Research shows that stress may start taking a toll on the brain in early middle age. High levels of cortisol in subject’s blood were found to be associated with physical changes in the brain that are seen as precursors to AD and other forms of dementia.
More than 2,000 people were included in this study most of which were in their 40s, finding those with highest levels of cortisol performed worse on testing involving memory, organization, attention, and visual perception; links were strongest for women, remaining unclear whether women in midlife are under more stress or more likely to have stress manifested in higher cortisol levels.
Cortisol is necessary for life and is not completely bad, but stress can lead people to develop potentially problematic behaviors such as drinking, unhealthy foods, and smoking; cortisol is the tip of the iceberg when it comes to things happening in a person’s life and body, according to neuroscientist Bruce McEwen.
New research included volunteers from the 70 year old Framingham Heart Study, grandchildren from the original participants are now being studied, most of which are white, middle class and suburban: even these relatively young well off subjects showed signs of brain changes in scans and performance.The highest cortisol levels were found to be associated with brain changes that could be seen on MRI scans.
○ ○ ○ ○
▶ DIRECTIONS
[1] According to the passage on stress and the brain, for which group were the links between high cortisol and worse test performance strongest?
[2] Reproduce the passage on stress and the brain from "Cortisol is necessary" up to and including "neuroscientist Bruce McEwen.".

▶ SUPPLIED RECORDS
○ ○ ○ ○
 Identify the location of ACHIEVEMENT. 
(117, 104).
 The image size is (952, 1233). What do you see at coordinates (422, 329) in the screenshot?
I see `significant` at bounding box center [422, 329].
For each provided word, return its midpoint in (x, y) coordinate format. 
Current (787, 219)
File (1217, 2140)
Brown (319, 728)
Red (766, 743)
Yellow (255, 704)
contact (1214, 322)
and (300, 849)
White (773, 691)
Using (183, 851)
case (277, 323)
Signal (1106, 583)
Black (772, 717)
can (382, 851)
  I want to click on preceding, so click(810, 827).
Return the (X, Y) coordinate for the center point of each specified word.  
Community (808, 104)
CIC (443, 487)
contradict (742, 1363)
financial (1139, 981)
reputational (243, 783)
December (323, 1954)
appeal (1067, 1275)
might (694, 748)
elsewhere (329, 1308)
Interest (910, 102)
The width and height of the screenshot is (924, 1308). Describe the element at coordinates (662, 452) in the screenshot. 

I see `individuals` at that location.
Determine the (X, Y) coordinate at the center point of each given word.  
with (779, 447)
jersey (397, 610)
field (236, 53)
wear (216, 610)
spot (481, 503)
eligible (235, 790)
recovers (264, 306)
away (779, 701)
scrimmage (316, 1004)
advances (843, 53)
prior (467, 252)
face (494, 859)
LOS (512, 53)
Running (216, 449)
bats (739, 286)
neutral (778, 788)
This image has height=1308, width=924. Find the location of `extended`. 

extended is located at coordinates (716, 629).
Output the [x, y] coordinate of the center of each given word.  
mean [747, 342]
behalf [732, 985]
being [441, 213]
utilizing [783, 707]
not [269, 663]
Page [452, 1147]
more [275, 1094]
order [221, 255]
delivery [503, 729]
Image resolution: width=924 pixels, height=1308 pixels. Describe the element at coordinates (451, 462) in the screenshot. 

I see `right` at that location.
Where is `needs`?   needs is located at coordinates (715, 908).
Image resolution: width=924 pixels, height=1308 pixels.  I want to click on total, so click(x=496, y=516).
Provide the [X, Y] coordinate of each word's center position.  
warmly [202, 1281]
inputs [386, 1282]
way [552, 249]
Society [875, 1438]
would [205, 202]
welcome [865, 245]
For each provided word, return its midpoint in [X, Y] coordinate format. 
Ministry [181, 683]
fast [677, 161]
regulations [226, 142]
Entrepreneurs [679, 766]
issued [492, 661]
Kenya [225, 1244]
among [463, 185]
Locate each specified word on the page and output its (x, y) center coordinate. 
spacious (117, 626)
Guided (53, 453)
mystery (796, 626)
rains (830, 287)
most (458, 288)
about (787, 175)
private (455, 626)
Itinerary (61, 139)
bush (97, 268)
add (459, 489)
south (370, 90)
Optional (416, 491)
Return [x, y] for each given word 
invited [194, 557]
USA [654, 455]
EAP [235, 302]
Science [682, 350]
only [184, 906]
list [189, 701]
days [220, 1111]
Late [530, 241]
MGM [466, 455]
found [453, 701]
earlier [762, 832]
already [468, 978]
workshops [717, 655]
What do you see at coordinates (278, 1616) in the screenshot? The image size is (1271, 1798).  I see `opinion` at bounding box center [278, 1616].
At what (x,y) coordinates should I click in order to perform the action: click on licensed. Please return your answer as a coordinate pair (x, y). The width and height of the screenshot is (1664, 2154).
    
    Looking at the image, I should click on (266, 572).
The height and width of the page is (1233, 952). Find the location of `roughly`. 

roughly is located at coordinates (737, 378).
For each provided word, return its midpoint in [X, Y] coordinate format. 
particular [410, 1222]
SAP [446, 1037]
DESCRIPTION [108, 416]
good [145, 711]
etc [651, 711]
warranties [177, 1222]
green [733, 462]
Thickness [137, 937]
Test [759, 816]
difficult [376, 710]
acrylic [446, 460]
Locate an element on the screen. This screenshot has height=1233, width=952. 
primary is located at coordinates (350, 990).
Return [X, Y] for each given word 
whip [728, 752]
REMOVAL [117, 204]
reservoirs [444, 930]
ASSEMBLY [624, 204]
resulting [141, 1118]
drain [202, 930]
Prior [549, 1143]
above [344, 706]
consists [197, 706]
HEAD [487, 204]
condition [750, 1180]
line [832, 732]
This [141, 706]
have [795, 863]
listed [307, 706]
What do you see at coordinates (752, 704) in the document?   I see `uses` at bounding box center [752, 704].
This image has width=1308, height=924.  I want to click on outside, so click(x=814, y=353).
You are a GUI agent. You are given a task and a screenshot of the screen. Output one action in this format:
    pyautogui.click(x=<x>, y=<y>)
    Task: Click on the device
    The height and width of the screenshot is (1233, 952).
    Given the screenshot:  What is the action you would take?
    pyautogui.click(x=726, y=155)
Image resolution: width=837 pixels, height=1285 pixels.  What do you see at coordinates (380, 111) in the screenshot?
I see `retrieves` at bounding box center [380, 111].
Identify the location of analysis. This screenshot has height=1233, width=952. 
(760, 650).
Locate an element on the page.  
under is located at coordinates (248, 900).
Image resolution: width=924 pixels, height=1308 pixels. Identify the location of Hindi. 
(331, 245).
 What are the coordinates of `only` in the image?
○ ○ ○ ○
▶ ANSWERS TO THE EXERCISES
[1] The links were strongest for women.

[2]
Cortisol is necessary for life and is not completely bad, but stress can lead people to develop potentially problematic behaviors such as drinking, unhealthy foods, and smoking; cortisol is the tip of the iceberg when it comes to things happening in a person’s life and body, according to neuroscientist Bruce McEwen.